▸ **Given text**:
"""

Though in 1980 Ovett had tied Coe's 1500 m world record of 3:32.1, new timing rules came into effect in 1981, which would recognise records over 400 m to the hundredth of a second. This would have the effect of giving Coe sole possession of the record, as Coe ran 3:32.03 to Ovett's 3:32.09. However, Ovett avoided this unusual removal of a record via rule change by setting a new record later in 1980 of 3:31.36.

During 1981, both Ovett and Coe were at their peak. They did not meet in a race that year but exchanged world records in the mile three times during a 9-day period. Ovett suffered an upset in a 1500 m race in Oslo that year. With Ovett and Coe so dominant and Coe not involved in the race, Ovett was the strong favourite. During the race Tom Byers, who had been asked to act as a pacemaker set off quickly and the pack, being given the split times for the leader and believing that they were going faster than they actually were, declined to follow his pace. As a result, by the start of the last lap Byers had a lead of almost ten seconds and so decided to finish the race. Ovett ran the last lap almost nine seconds quicker than Byers but finished second by 0.53s, later commenting "We all ran like a load of hacks."

Ovett's 1982 season was wrecked by injury. When out training on the streets of Brighton in late 1981, he tripped and impaled his thigh on some low railings at St John the Baptist Church on Church Road. He had recovered by the spring of 1982, but further injuries hampered his progress.

===Later career===
He returned to action in 1983, although once again his season had been hampered by injuries, which resulted in his not being selected for the 800 m at the World Championships in Helsinki. He was selected for the 1500 m, but ran a poor tactical race in the final and finished 4th, behind winner Steve Cram. He was yet to reach his peak for 1983, which followed with a 1500 m world record of 3:30.77 in Rieti. A few days later, he finished a close 2nd to Steve Cram in an epic mile race in Crystal Palace.

In 1984, after a successful season of winter training in Australia, Ovett's progress was slightly hampered by minor injuries and a bout of bronchitis. He attempted to defend his 800 m title in the 1984 Olympic Games, but after arriving in Los Angeles he began to suffer from respiratory problems. He was unlucky to be drawn against eventual winner Joaquim Cruz in each of his two heats and also the semi-final, in which he only narrowly qualified for the final, lunging for the finish in 4th place and appearing to collapse over the line. He had run 1:44:81, his second fastest time ever at the distance. He recovered in time to make the final, but was clearly below his best and finished eighth, after which he collapsed and spent two nights in hospital. Against the advice of his friends and doctors, he returned a few days later to compete in the 1500 m. Running in fourth place at the beginning of the last lap of the final, Ovett dropped out. He later collapsed with chest pains and was taken away on a stretcher.

"""

▸ **Data segment**:

"""

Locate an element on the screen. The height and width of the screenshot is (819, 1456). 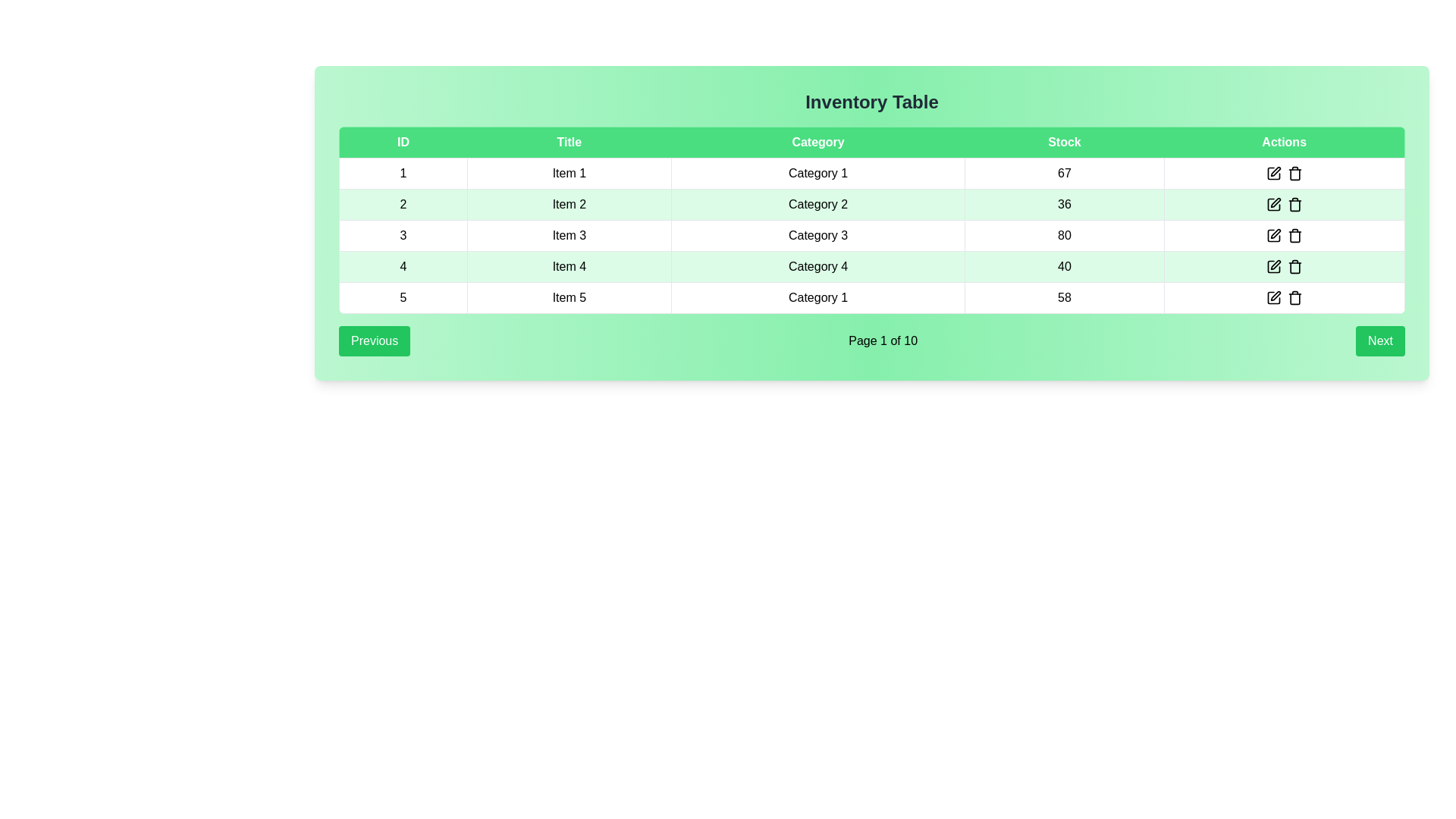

"""

▸ **Work instructions**:
#1 Summarize the text about Ovett's running career in two sentences.
#2 Substitute "Hove" for "Brighton" in the part of the text about Ovett's running career starting with "Ovett's 1982 season" and going on through "hampered his progress.", and write out that part with the change.
The material is not needed for what comes next.

▸ **Your written answers**:
#1 Ovett traded world records with Coe, including a 1500 m record of 3:31.36 and three mile records exchanged within nine days in 1981, but he lost a 1500 m race in Oslo to the pacemaker Tom Byers. Injuries and illness hampered his later seasons, though he set a 1500 m world record of 3:30.77 in Rieti in 1983, and at the 1984 Olympics he finished eighth in the 800 m final and dropped out of the 1500 m final.

#2
Ovett's 1982 season was wrecked by injury. When out training on the streets of Hove in late 1981, he tripped and impaled his thigh on some low railings at St John the Baptist Church on Church Road. He had recovered by the spring of 1982, but further injuries hampered his progress.